[Stored items]
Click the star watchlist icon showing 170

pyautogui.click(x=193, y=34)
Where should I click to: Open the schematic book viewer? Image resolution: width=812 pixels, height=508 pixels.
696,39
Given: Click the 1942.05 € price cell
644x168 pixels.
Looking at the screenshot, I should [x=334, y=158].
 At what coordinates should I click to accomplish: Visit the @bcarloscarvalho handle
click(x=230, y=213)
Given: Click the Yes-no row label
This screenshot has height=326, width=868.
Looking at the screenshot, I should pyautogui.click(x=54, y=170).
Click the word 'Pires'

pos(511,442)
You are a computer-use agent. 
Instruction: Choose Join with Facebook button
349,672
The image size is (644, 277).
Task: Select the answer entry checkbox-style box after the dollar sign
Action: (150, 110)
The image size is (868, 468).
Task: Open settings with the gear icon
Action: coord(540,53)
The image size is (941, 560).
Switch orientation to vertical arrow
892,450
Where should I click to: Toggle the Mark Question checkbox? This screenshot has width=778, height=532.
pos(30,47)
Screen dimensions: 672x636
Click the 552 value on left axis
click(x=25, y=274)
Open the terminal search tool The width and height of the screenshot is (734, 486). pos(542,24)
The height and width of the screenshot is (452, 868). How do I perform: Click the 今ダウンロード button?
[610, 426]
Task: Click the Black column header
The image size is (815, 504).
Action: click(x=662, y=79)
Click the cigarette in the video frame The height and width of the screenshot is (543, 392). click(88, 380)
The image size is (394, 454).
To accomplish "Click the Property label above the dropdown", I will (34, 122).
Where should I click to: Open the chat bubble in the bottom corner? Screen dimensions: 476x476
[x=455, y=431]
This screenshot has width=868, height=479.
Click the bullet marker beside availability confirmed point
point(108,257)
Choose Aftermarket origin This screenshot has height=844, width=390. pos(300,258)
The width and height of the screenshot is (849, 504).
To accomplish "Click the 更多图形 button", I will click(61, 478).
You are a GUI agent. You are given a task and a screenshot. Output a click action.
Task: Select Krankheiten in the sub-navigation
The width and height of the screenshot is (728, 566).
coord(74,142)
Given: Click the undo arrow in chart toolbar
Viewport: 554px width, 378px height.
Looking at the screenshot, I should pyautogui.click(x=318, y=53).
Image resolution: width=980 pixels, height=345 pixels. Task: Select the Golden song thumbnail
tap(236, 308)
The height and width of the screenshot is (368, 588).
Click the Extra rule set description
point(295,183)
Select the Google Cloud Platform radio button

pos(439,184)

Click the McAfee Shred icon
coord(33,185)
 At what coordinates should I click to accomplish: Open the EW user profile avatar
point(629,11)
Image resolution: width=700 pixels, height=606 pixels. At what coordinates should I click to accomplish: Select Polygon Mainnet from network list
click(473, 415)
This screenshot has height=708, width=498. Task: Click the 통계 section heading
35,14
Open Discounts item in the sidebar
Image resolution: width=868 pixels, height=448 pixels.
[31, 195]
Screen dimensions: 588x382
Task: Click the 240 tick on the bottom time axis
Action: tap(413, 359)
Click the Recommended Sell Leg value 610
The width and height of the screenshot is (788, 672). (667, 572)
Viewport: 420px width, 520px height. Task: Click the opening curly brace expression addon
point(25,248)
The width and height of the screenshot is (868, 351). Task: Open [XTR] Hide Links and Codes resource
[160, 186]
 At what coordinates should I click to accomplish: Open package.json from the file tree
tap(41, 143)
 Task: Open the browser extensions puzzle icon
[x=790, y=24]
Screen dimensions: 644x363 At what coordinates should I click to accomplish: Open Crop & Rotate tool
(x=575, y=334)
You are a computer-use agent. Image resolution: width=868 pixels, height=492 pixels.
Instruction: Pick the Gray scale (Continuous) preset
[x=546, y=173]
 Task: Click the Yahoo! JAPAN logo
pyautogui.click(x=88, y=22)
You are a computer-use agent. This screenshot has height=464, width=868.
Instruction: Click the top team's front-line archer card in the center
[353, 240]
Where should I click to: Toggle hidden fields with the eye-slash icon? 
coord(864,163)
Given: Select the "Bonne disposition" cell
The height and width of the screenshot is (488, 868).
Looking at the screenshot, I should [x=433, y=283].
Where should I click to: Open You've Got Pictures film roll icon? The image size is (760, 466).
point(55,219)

*Aim of the task*
Each record above needs to be given again exactly as written.

*Solution to the problem*
Click the star watchlist icon showing 170

pyautogui.click(x=193, y=34)
Where should I click to: Open the schematic book viewer? Image resolution: width=812 pixels, height=508 pixels.
696,39
Given: Click the 1942.05 € price cell
644x168 pixels.
Looking at the screenshot, I should [x=334, y=158].
 At what coordinates should I click to accomplish: Visit the @bcarloscarvalho handle
click(x=230, y=213)
Given: Click the Yes-no row label
This screenshot has height=326, width=868.
Looking at the screenshot, I should pyautogui.click(x=54, y=170).
Click the word 'Pires'

pos(511,442)
You are a computer-use agent. 
Instruction: Choose Join with Facebook button
349,672
The image size is (644, 277).
Task: Select the answer entry checkbox-style box after the dollar sign
Action: (150, 110)
The image size is (868, 468).
Task: Open settings with the gear icon
Action: coord(540,53)
The image size is (941, 560).
Switch orientation to vertical arrow
892,450
Where should I click to: Toggle the Mark Question checkbox? This screenshot has width=778, height=532.
pos(30,47)
Screen dimensions: 672x636
Click the 552 value on left axis
click(x=25, y=274)
Open the terminal search tool The width and height of the screenshot is (734, 486). pos(542,24)
The height and width of the screenshot is (452, 868). How do I perform: Click the 今ダウンロード button?
[610, 426]
Task: Click the Black column header
The image size is (815, 504).
Action: click(x=662, y=79)
Click the cigarette in the video frame The height and width of the screenshot is (543, 392). click(88, 380)
The image size is (394, 454).
To accomplish "Click the Property label above the dropdown", I will (34, 122).
Where should I click to: Open the chat bubble in the bottom corner? Screen dimensions: 476x476
[x=455, y=431]
This screenshot has width=868, height=479.
Click the bullet marker beside availability confirmed point
point(108,257)
Choose Aftermarket origin This screenshot has height=844, width=390. pos(300,258)
The width and height of the screenshot is (849, 504).
To accomplish "Click the 更多图形 button", I will click(61, 478).
You are a GUI agent. You are given a task and a screenshot. Output a click action.
Task: Select Krankheiten in the sub-navigation
The width and height of the screenshot is (728, 566).
coord(74,142)
Given: Click the undo arrow in chart toolbar
Viewport: 554px width, 378px height.
Looking at the screenshot, I should pyautogui.click(x=318, y=53).
Image resolution: width=980 pixels, height=345 pixels. Task: Select the Golden song thumbnail
tap(236, 308)
The height and width of the screenshot is (368, 588).
Click the Extra rule set description
point(295,183)
Select the Google Cloud Platform radio button

pos(439,184)

Click the McAfee Shred icon
coord(33,185)
 At what coordinates should I click to accomplish: Open the EW user profile avatar
point(629,11)
Image resolution: width=700 pixels, height=606 pixels. At what coordinates should I click to accomplish: Select Polygon Mainnet from network list
click(473, 415)
This screenshot has height=708, width=498. Task: Click the 통계 section heading
35,14
Open Discounts item in the sidebar
Image resolution: width=868 pixels, height=448 pixels.
[31, 195]
Screen dimensions: 588x382
Task: Click the 240 tick on the bottom time axis
Action: tap(413, 359)
Click the Recommended Sell Leg value 610
The width and height of the screenshot is (788, 672). (667, 572)
Viewport: 420px width, 520px height. Task: Click the opening curly brace expression addon
point(25,248)
The width and height of the screenshot is (868, 351). Task: Open [XTR] Hide Links and Codes resource
[160, 186]
 At what coordinates should I click to accomplish: Open package.json from the file tree
tap(41, 143)
 Task: Open the browser extensions puzzle icon
[x=790, y=24]
Screen dimensions: 644x363 At what coordinates should I click to accomplish: Open Crop & Rotate tool
(x=575, y=334)
You are a computer-use agent. Image resolution: width=868 pixels, height=492 pixels.
Instruction: Pick the Gray scale (Continuous) preset
[x=546, y=173]
 Task: Click the Yahoo! JAPAN logo
pyautogui.click(x=88, y=22)
You are a computer-use agent. This screenshot has height=464, width=868.
Instruction: Click the top team's front-line archer card in the center
[353, 240]
Where should I click to: Toggle hidden fields with the eye-slash icon? 
coord(864,163)
Given: Select the "Bonne disposition" cell
The height and width of the screenshot is (488, 868).
Looking at the screenshot, I should [x=433, y=283].
Where should I click to: Open You've Got Pictures film roll icon? The image size is (760, 466).
point(55,219)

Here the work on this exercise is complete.